Intro to Robotics teaches students how to program machines to navigate obstacles, as well as challenges their critical thinking. MICHAEL BARONE/Staff
“We’re all about autonomous behavior, letting the robots decide,” said Potter, director of the Artificial Intelligence Center. “To put the intelligence in the machine so it can make all the decisions. To make all the right decisions. People can make bad decisions, and we don’t give our robots that flexibility though we give our children that flexibility.”
A first glance at a robotics classroom may reveal a table full of circuitry and legos. But its the programming behind the robot, not what the machine is built of, that is cause for excitement.
“A.I. students are more interested in developing strategies rather than executing them,” said Shan Khan, an Artificial Intelligence graduate student from Delhi, India.
And that interest is what creates a classroom atmosphere where students want to stay late — and often do.
“That’s the good part of it,” said Mike Walliser, an artificial intelligence major from Athens. “An hour and 15 minutes isn’t enough. Once you get going, you just want to keep going. Enough isn’t really a definitive term in a programmer’s mind. And I mean, we’re playing with legos.”
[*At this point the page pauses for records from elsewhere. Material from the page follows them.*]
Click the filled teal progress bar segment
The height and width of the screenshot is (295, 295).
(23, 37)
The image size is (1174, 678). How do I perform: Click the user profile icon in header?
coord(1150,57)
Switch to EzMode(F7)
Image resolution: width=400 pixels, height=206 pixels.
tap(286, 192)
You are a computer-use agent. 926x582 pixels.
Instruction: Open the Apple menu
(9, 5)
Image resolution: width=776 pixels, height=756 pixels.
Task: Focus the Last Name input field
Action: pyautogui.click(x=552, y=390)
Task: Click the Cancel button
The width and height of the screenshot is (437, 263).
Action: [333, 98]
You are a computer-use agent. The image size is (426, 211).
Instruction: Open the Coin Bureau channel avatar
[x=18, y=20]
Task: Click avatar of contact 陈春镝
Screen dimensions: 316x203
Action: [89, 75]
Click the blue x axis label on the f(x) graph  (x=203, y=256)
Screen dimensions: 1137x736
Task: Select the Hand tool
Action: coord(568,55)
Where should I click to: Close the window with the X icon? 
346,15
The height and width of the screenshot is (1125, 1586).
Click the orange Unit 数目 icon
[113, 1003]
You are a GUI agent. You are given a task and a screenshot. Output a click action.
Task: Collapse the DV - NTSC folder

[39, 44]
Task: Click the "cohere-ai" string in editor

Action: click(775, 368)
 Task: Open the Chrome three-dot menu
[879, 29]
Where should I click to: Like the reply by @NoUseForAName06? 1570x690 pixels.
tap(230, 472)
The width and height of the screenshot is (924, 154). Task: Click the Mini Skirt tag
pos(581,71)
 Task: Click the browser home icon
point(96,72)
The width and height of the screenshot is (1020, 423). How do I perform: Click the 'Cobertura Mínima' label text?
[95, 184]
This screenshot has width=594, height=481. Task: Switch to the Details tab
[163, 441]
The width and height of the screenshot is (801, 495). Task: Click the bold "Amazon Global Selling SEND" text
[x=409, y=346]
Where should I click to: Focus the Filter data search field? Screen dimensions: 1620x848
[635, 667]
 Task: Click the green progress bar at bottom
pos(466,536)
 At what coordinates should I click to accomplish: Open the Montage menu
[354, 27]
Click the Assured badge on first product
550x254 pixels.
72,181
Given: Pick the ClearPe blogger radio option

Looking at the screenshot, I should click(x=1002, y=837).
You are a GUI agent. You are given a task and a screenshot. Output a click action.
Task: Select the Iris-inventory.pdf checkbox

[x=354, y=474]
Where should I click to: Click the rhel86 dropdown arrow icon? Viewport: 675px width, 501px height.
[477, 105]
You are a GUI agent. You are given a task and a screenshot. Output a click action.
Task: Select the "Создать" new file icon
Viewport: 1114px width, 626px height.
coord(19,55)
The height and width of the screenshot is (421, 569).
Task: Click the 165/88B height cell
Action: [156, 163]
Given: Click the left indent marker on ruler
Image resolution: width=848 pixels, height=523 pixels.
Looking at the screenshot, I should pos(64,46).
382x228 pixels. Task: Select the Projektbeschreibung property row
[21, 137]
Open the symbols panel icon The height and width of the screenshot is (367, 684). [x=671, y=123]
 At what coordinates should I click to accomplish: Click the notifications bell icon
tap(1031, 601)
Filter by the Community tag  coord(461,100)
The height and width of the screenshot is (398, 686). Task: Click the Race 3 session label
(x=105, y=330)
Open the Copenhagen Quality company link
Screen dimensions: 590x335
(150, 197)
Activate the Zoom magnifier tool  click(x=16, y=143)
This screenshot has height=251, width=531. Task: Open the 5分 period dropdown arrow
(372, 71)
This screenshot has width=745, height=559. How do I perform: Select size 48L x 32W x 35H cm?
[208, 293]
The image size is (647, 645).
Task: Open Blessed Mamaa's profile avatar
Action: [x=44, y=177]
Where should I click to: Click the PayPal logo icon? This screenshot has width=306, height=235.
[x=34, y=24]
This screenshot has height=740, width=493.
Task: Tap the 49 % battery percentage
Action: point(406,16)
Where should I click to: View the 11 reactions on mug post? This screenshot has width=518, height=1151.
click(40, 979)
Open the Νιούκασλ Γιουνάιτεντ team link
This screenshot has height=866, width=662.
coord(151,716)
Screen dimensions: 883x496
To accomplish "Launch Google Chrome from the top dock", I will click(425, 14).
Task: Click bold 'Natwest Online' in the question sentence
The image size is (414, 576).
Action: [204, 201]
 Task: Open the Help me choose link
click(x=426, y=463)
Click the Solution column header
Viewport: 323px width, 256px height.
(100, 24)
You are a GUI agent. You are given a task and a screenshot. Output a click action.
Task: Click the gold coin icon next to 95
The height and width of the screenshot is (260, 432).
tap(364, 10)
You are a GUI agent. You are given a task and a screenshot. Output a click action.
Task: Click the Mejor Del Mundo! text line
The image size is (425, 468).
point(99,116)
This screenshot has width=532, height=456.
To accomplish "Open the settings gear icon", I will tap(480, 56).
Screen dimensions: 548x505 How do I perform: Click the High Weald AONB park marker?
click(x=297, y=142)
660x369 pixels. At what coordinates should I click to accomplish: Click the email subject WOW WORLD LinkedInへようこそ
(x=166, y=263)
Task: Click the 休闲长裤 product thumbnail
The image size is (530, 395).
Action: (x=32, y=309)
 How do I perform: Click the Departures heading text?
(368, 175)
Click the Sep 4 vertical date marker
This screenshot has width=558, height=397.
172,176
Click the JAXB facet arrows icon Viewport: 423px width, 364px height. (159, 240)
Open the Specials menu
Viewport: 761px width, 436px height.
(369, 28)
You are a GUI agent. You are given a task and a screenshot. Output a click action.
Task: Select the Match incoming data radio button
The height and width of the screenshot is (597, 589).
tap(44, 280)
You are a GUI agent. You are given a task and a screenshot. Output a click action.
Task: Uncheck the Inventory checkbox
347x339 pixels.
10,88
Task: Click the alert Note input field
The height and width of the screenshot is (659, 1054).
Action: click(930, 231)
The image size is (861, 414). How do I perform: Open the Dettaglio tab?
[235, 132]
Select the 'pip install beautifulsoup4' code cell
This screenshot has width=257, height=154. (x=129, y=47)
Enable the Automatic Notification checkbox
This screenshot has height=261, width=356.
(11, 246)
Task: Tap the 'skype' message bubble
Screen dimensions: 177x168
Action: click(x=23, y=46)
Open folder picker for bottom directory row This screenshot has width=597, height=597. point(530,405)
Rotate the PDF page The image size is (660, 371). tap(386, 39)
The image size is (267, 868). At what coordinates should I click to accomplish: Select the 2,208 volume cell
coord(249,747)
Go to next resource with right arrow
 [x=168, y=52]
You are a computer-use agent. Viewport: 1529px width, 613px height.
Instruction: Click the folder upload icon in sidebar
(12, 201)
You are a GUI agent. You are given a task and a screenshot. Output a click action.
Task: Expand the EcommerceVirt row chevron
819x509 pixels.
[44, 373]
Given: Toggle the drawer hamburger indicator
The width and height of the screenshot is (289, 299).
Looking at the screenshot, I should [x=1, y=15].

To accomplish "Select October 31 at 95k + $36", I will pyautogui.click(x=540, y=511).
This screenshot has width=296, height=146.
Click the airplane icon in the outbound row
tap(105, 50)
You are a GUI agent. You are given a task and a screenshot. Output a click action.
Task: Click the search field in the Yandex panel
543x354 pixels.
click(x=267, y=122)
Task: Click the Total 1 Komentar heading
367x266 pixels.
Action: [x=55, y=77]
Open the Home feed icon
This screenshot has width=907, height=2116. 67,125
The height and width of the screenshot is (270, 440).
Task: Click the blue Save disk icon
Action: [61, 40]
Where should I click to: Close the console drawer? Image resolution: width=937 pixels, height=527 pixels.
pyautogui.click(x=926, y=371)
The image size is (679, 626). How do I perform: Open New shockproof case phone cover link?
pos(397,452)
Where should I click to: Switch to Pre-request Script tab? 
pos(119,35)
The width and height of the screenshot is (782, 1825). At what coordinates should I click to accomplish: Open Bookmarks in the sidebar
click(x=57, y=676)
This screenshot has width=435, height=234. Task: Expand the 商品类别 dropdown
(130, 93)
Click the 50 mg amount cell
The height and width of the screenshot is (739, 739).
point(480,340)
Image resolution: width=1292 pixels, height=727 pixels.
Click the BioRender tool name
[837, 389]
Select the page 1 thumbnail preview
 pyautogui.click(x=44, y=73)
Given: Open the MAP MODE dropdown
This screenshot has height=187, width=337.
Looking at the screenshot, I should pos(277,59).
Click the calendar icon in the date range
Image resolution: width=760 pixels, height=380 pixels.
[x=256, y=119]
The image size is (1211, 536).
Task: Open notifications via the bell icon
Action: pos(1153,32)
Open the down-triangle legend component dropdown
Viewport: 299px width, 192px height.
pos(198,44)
In the beginning of Intro to Robotics, students are given the challenge of creating a robot made of legos that can navigate itself through an obstacle course of plastic bottles.
That enthusiasm helps students launch from obstacle-overcoming robots to real-world application.
“Space exploration is probably the most famous because we have these Rover things on Mars, but there are medical applications,” Potter said. “In Japan they have robots that do lots of different things. For example, in a hospital environment, it’ll pick you up out of a wheelchair and sit you on the bed.”
Many US examples of robotics, however, take the shape of household helpers.
“Everybody knows the Roomba,”Potter said. “iRobot also makes a swimming aid pool robot a gutter cleaner, and a whole crew of things they used to have commercials about in the 50s, that’ll clean your room or mop your floor.”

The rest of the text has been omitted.